Havia várias mesas livres na esplanada daquele restaurante. Mas, depois de lançar olhares em volta, curioso com algumas das nossas caras, que teria visto em algum lado, veio plantar-se junto daquela em que eu e três amigos almoçávamos, charlando despreocupadamente, com o ruído dos treinos do autódromo lá em fundo.
Falávamos alto, porque dois dos convivas são já duros de ouvido. E, também, porque, nos dias que correm, não temos o menor receio de que oiçam as nossas opiniões, por mais apimentadas que elas sejam.

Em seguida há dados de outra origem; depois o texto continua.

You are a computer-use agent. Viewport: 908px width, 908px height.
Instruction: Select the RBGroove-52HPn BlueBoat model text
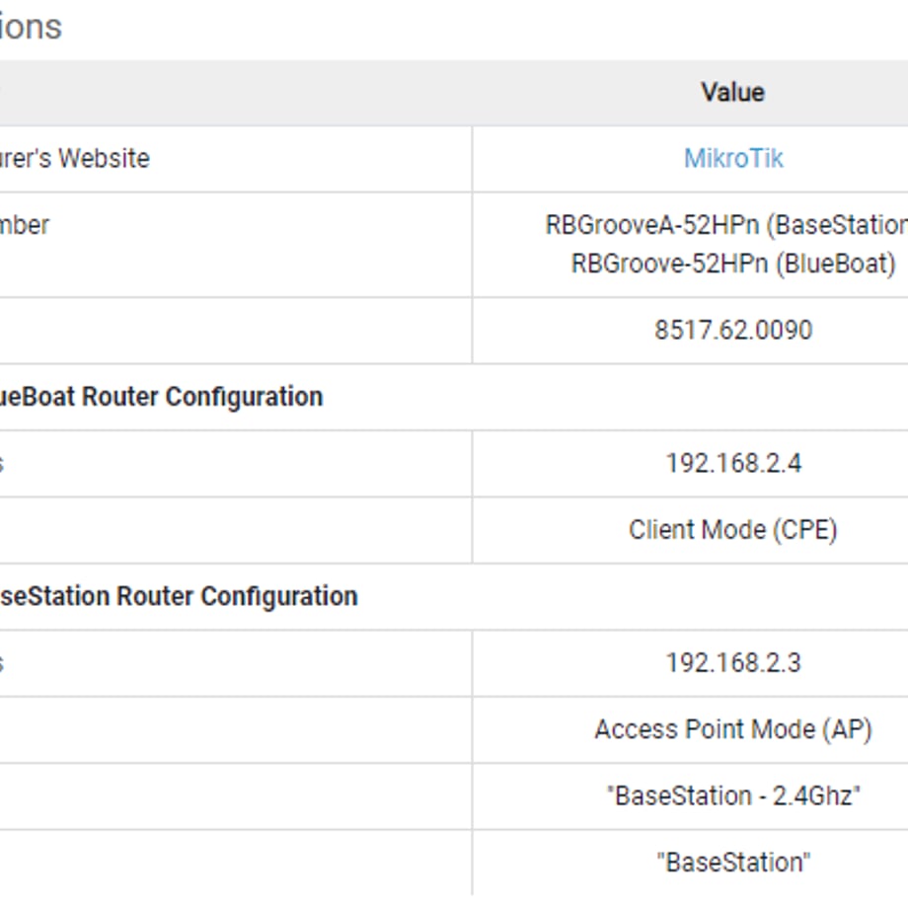(733, 264)
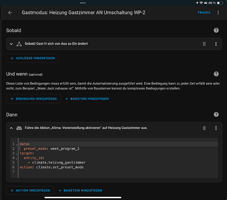Viewport: 227px width, 200px height.
Task: Fold the target block at YAML line 3
Action: point(16,154)
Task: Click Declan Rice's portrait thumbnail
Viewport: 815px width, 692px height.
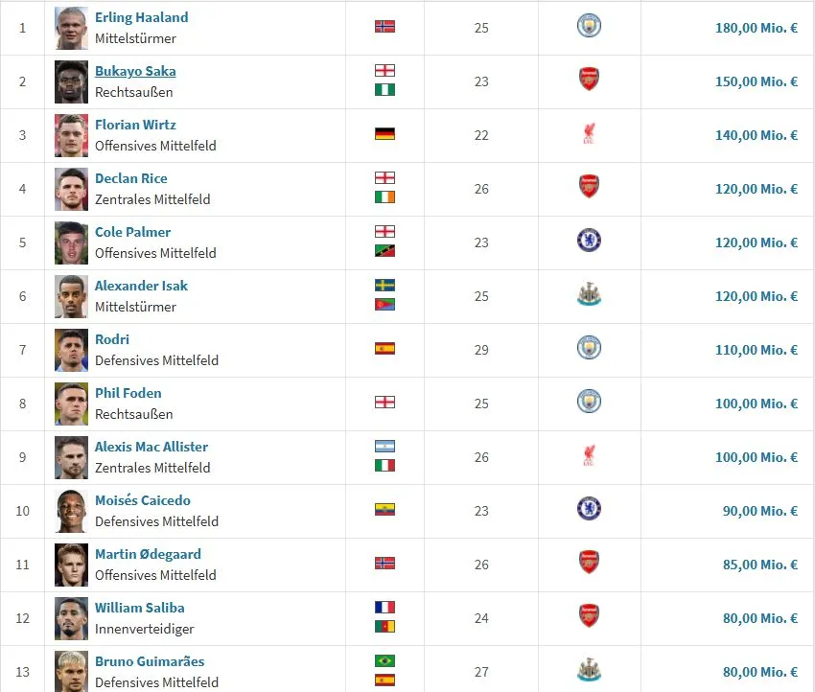Action: [x=71, y=189]
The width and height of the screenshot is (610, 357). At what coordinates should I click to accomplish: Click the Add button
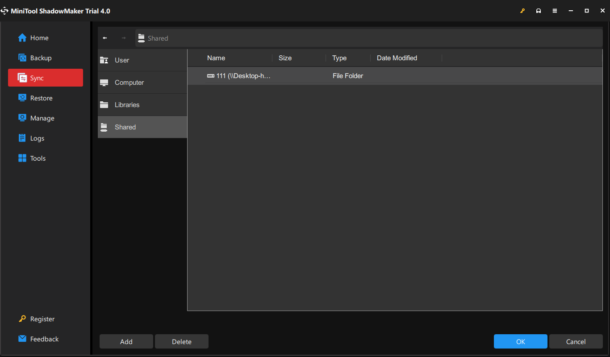(x=126, y=342)
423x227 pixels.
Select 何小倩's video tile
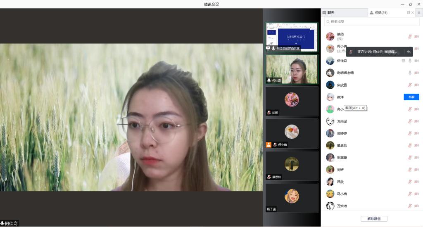click(292, 134)
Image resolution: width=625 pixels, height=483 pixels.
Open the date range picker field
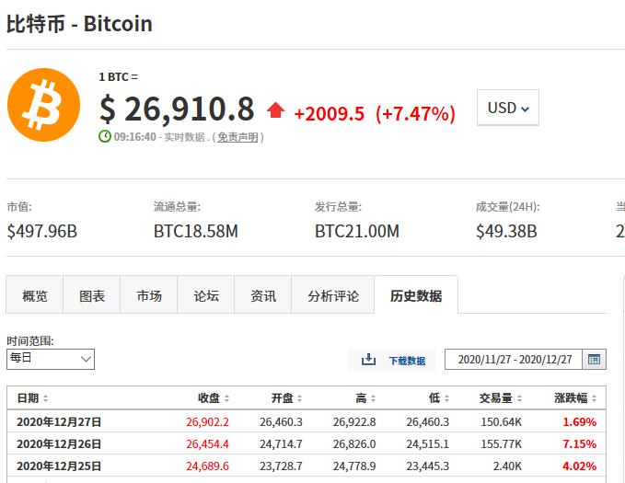tap(515, 360)
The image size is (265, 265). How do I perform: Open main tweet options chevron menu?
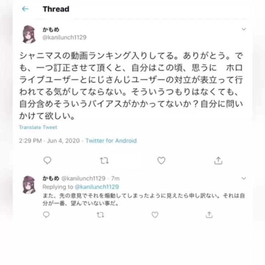[244, 29]
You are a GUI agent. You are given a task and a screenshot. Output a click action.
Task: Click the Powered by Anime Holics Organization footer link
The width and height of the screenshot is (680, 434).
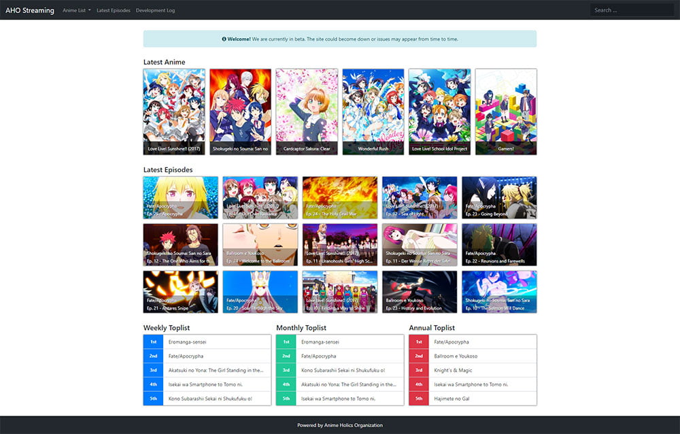pyautogui.click(x=340, y=424)
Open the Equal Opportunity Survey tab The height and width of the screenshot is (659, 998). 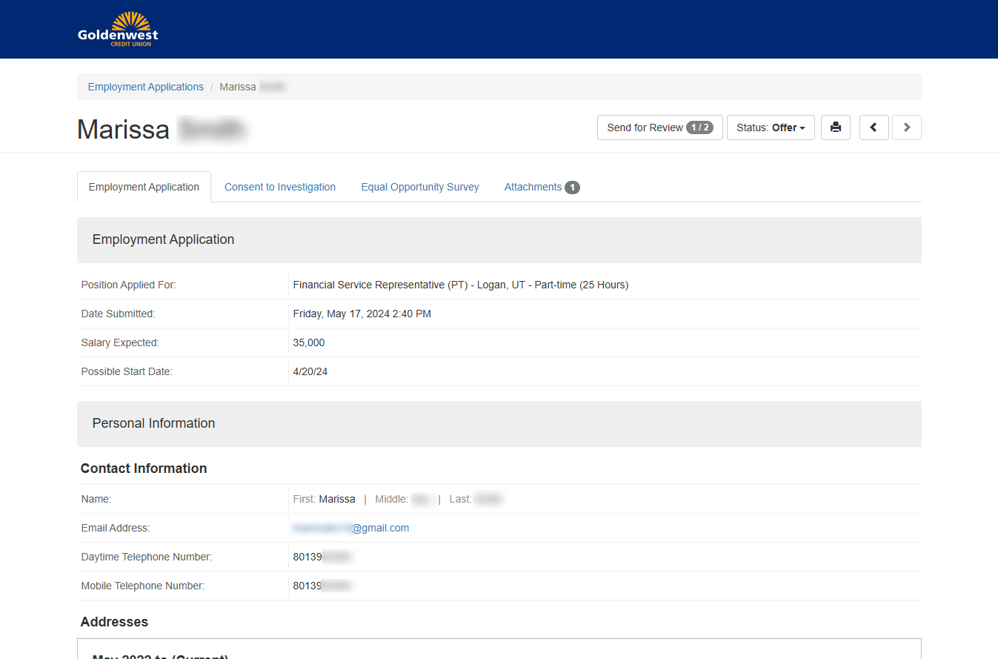419,187
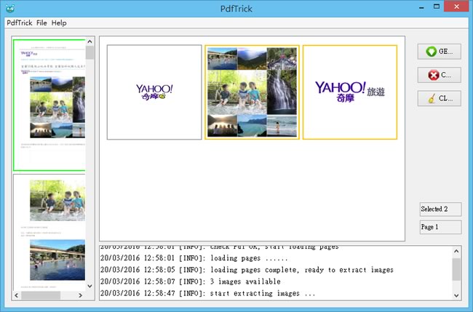This screenshot has width=473, height=312.
Task: Select the first PDF page thumbnail
Action: coord(49,105)
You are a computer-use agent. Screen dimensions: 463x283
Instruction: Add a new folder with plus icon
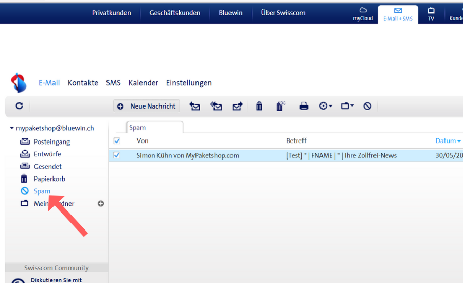tap(101, 203)
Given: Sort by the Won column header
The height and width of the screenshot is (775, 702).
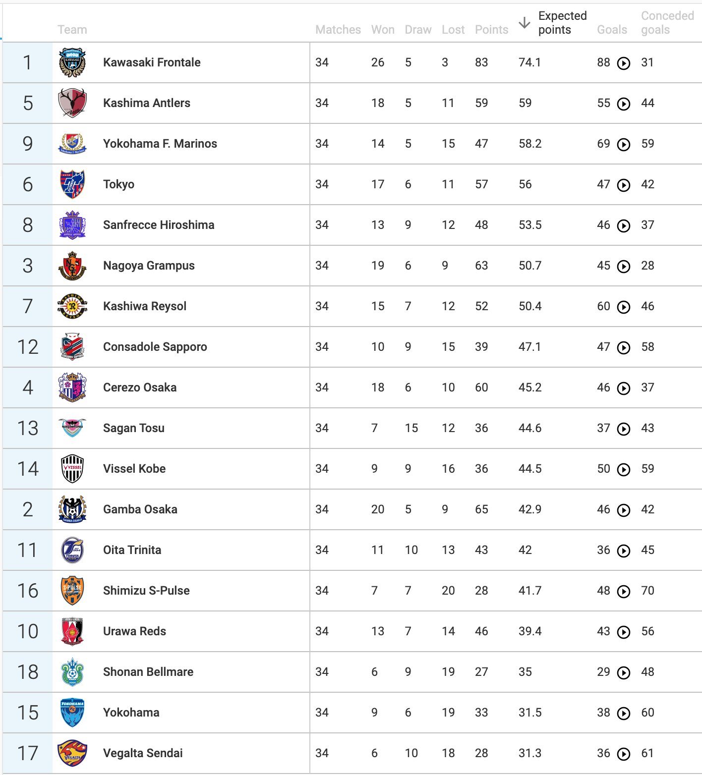Looking at the screenshot, I should coord(383,30).
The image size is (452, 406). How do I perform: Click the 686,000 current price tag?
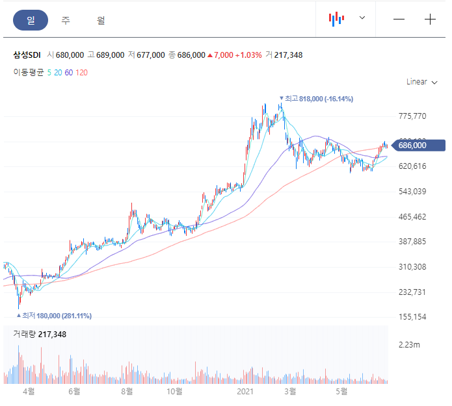418,145
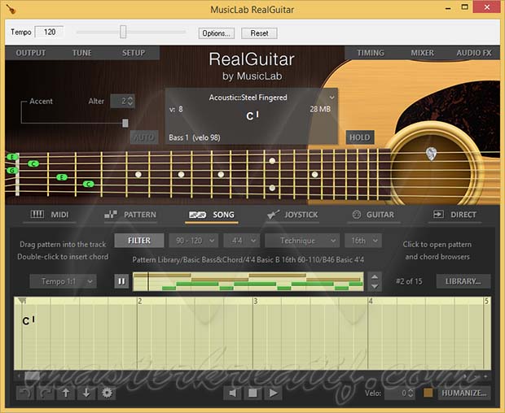Open the Tempo 1:1 dropdown

64,281
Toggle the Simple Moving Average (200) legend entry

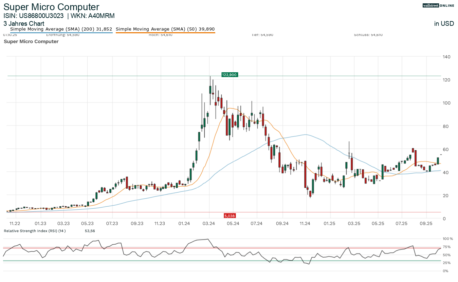61,29
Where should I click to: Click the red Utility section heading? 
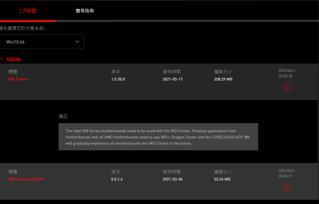point(14,59)
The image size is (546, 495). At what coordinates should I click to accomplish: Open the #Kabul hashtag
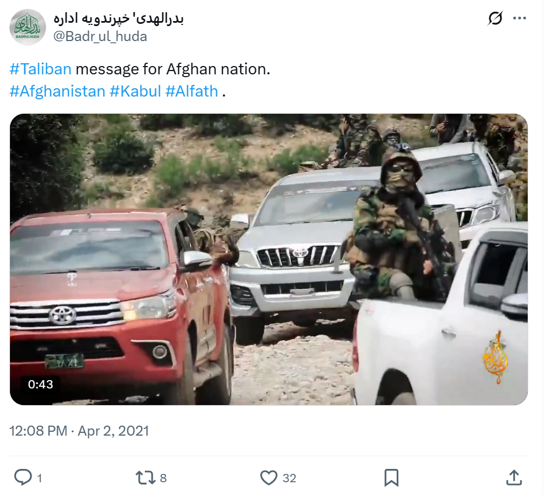(136, 92)
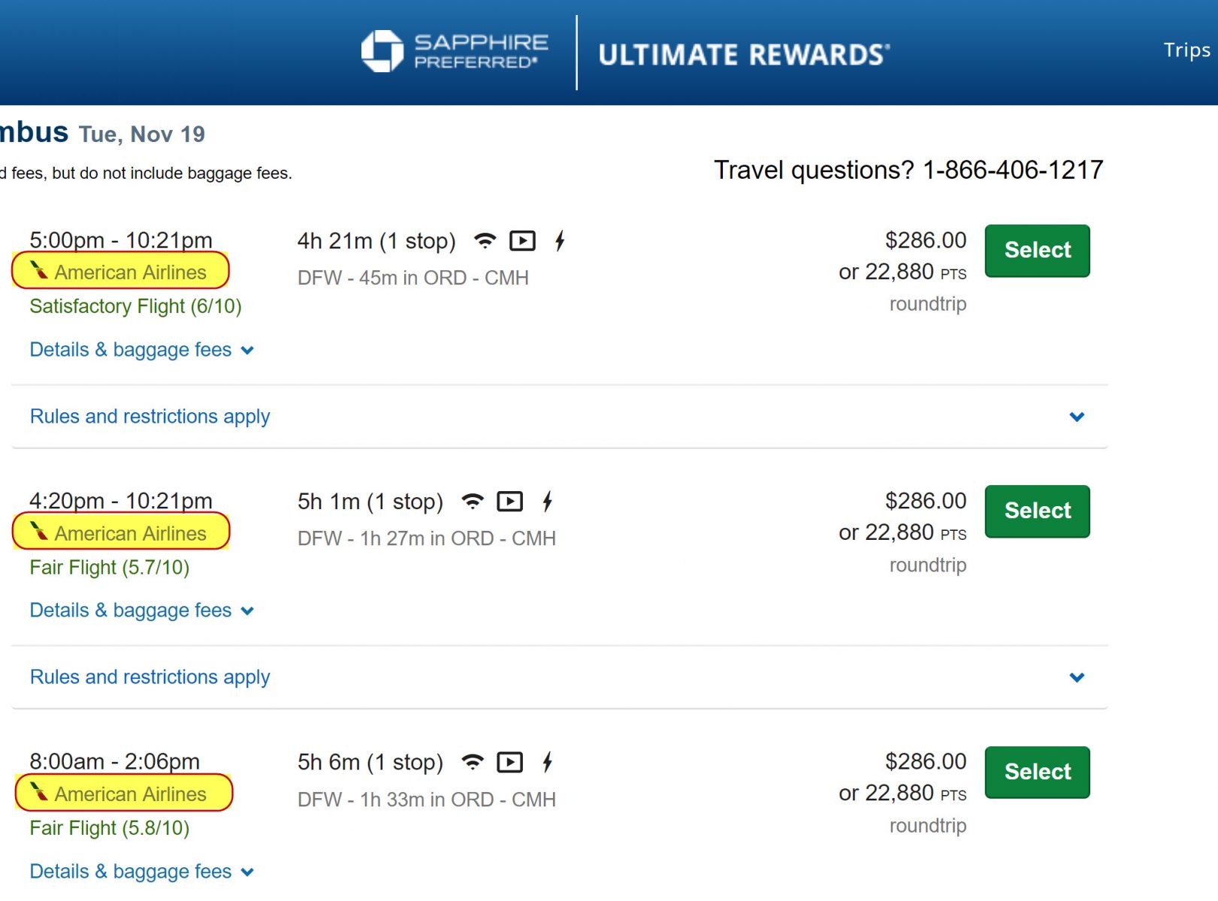
Task: Click the Wi-Fi icon on 8:00am flight
Action: (473, 762)
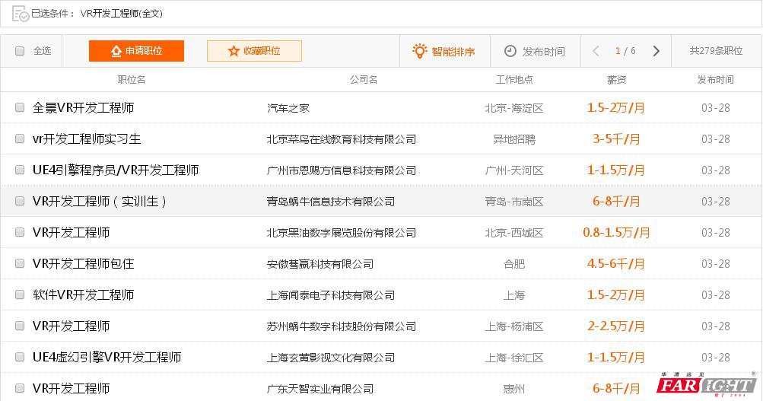Click the upload icon on 申请职位
This screenshot has width=763, height=401.
116,51
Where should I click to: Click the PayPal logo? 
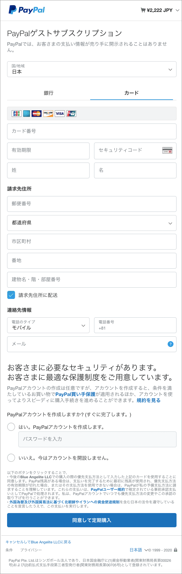click(x=27, y=10)
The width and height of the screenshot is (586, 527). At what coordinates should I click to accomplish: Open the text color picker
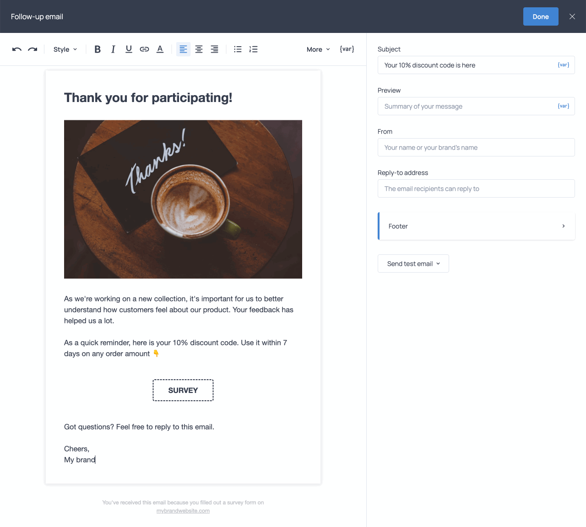coord(159,49)
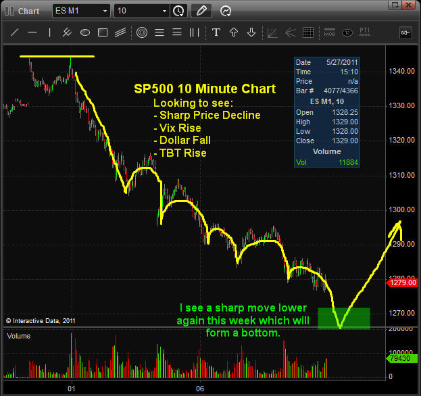This screenshot has width=421, height=396.
Task: Toggle the MOB indicator tool
Action: pyautogui.click(x=330, y=32)
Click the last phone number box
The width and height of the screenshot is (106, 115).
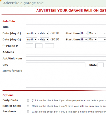tap(49, 46)
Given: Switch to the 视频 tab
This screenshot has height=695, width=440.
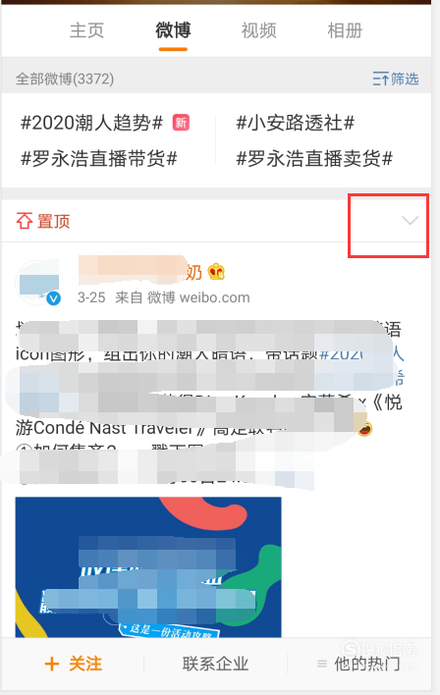Looking at the screenshot, I should click(258, 30).
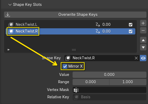Move slot up with the up arrow
This screenshot has height=104, width=148.
pos(143,40)
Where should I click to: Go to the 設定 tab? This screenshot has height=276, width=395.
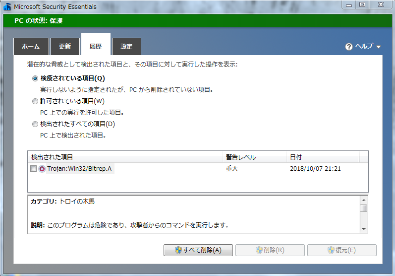tap(126, 47)
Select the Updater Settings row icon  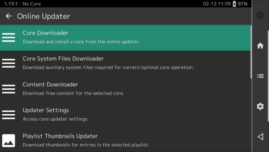pos(9,115)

Começámos por notar que esse esforçado vizinho tinha um reflexo pavloviano, ligado ao surgimento, na conversa, de nomes mais sonantes. As orelhas como que lhe cresciam, quando tal acontecia. Ficava visivelmente deliciado se, num repente de um de nós, algum adjetivo mais cáustico crismava um desses nomes.
Era jovem, nos "early thirties", com ar "da Linha", talvez universitário, com pinta de ter amigalhaços na imprensa das notícias curtinhas, da que se faz sem palavras que obriguem a dicionário. Isso mesmo: a imprensa "das gordas", querendo com isto significar os jornais de títulos fortes (não vá o Bloco suspeitar que estou aqui a falar insidiosamente de sexismo adiposo).
O interesse obsessivo do fabiano começou a chamar a nossa atenção e a encanitar-nos.
A certa altura, decidimos, como dizem os militares, "explorar o sucesso". Embarcámos então numa conversa de exageros, de fabulação, de "affaires" inventados, de "complots" em gestação, de atribuição a implausíveis autores de episódios inacreditáveis. Tudo isto acompanhado de uma adjetivação criativa, às vezes raiando o insulto a gente insuspeita, outras angelicando no comentário inapeláveis canalhas. O que o rapaz aprendeu! E parecia que tomava afanosamente notas!
Acabada a função, com ele já longe, ao telefone, saímos às gargalhadas. Combinámos ficar atentos à blogosfera e ao "garbage" mediático. Se sair alguma coisa, vai ter graça, podem crer!
Ao entrar no carro, arrependi-me, contudo, de não ter explicado ao fulano que, na próxima segunda feira, faz 42 anos que acabou uma atividade, às vezes remunerada, a que ele, com as suas "qualidades", poderia ter fácil acesso: ser informador da Pide. Mas saberá lá ele o que isso foi..
5 comentários:
Embaixador, gostei do post. Realmente nunca entendi muito bem a coscuvilhice alheia. Ainda há dois dias atrás dei uma espécie de coice na minha sogra por causa disso. Eu estava a planear com a minha mulher uma viagem de fim de semana e como não tenho qualquer relação com a minha sogra, ela tinha vindo a nossa casa trazer qualquer coisa á minha mulher e apanhei-a atrás da porta do nosso quarto a ouvir a nossa conversa, ao passar por ela fiz como o cavalo dei um coice que lhe apanhou a perna. Não faço por menos.
Sr. Embaixador, é o tal Orelhão !
bom fim de semana
Angela
É para ver a "qualidade" dos nossos novos estagiârios da "inteligência".
Postou uns textos que incómodos.
"Explorar o sucesso"?
Eu diría(digo), estratégica de informação/contra-informação!
Confundir provável curiosidade coscuvilheira desavergonhada com bufaria pidesca é um muito grande salto de gazela argumentativo.